[What is needed]
Go through the material and copy each line in which the word "agent" shows up.

[Dataset extract]
========================

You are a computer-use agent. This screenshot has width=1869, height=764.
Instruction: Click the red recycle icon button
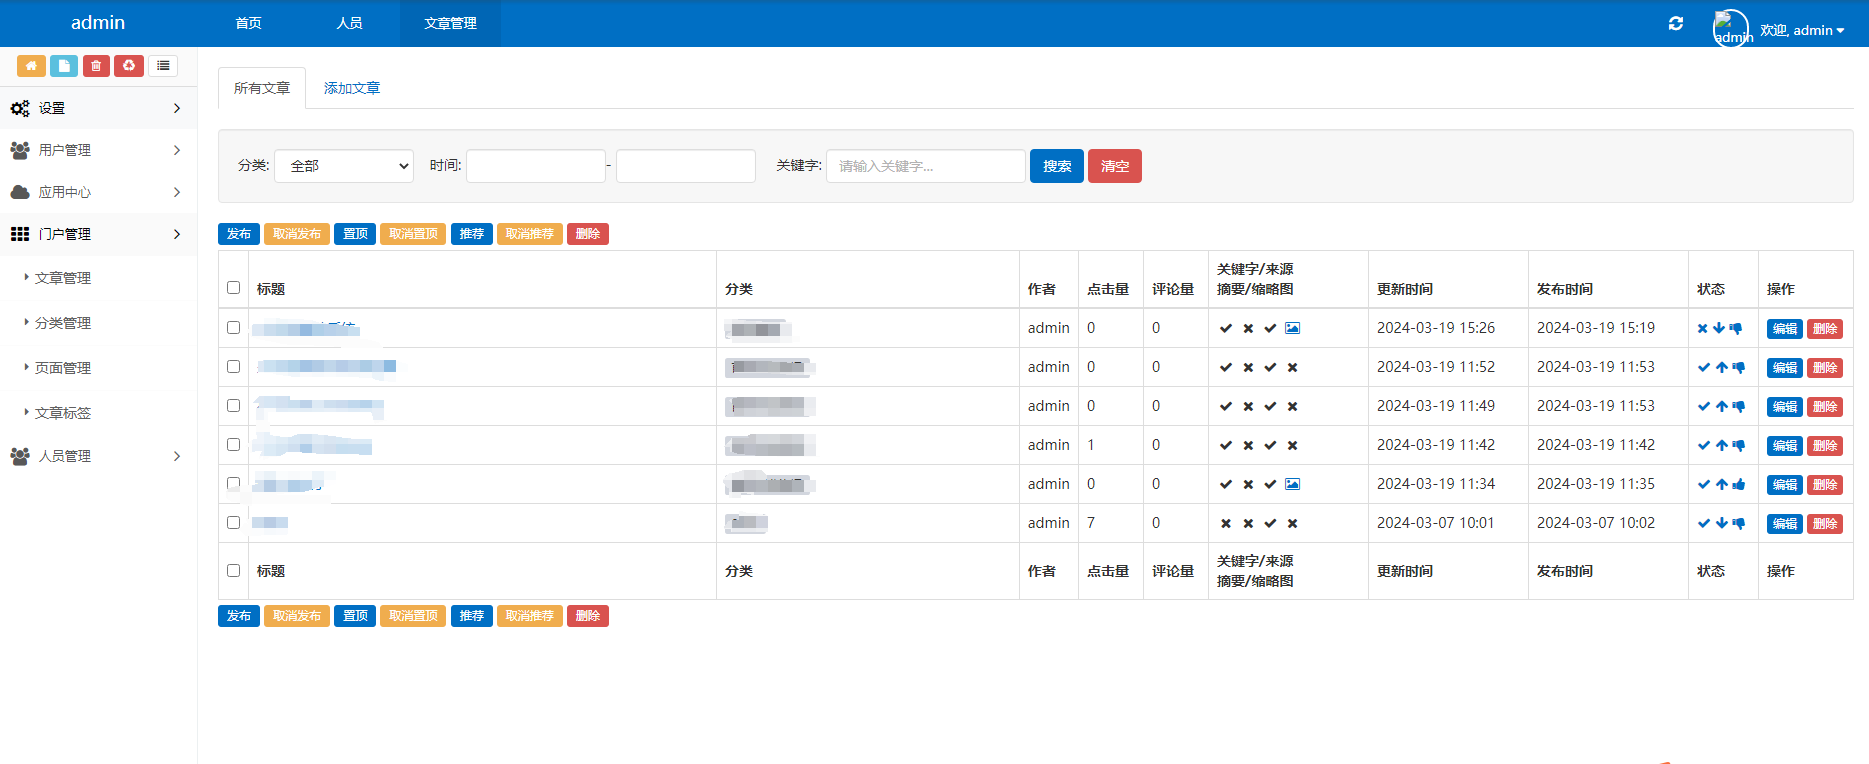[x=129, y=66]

========================

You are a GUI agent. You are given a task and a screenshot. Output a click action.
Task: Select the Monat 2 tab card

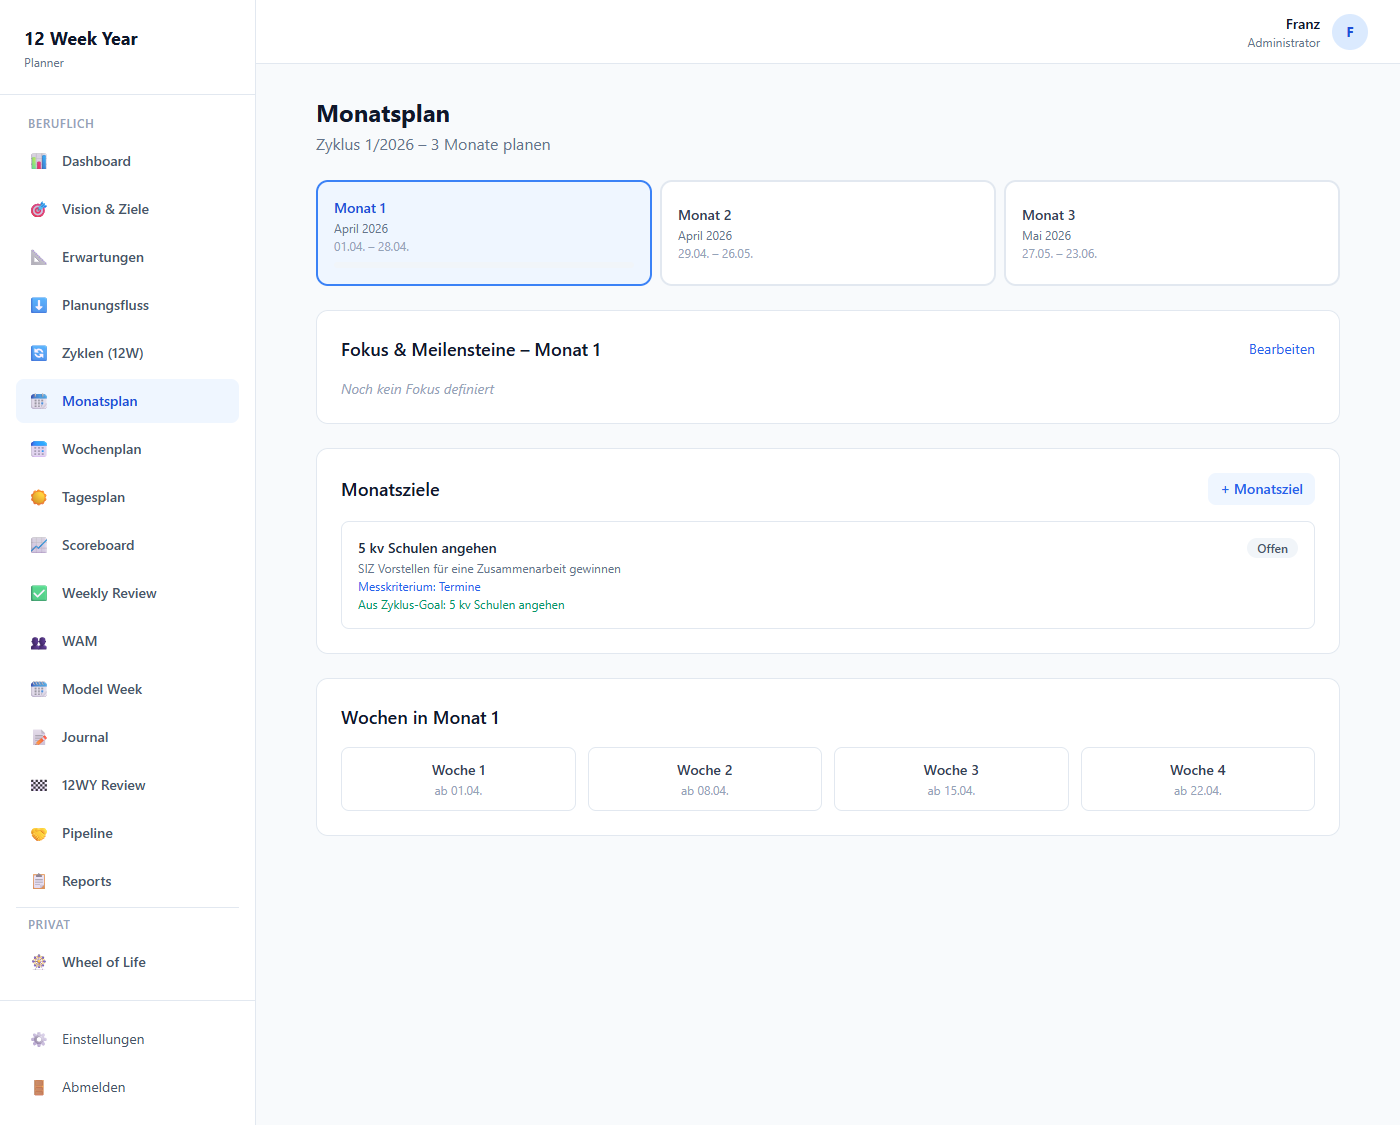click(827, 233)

========================

[Task result]
You are a computer-use agent. This screenshot has width=1869, height=764.
You are a GUI agent. You are given a task and a screenshot. Output a click action.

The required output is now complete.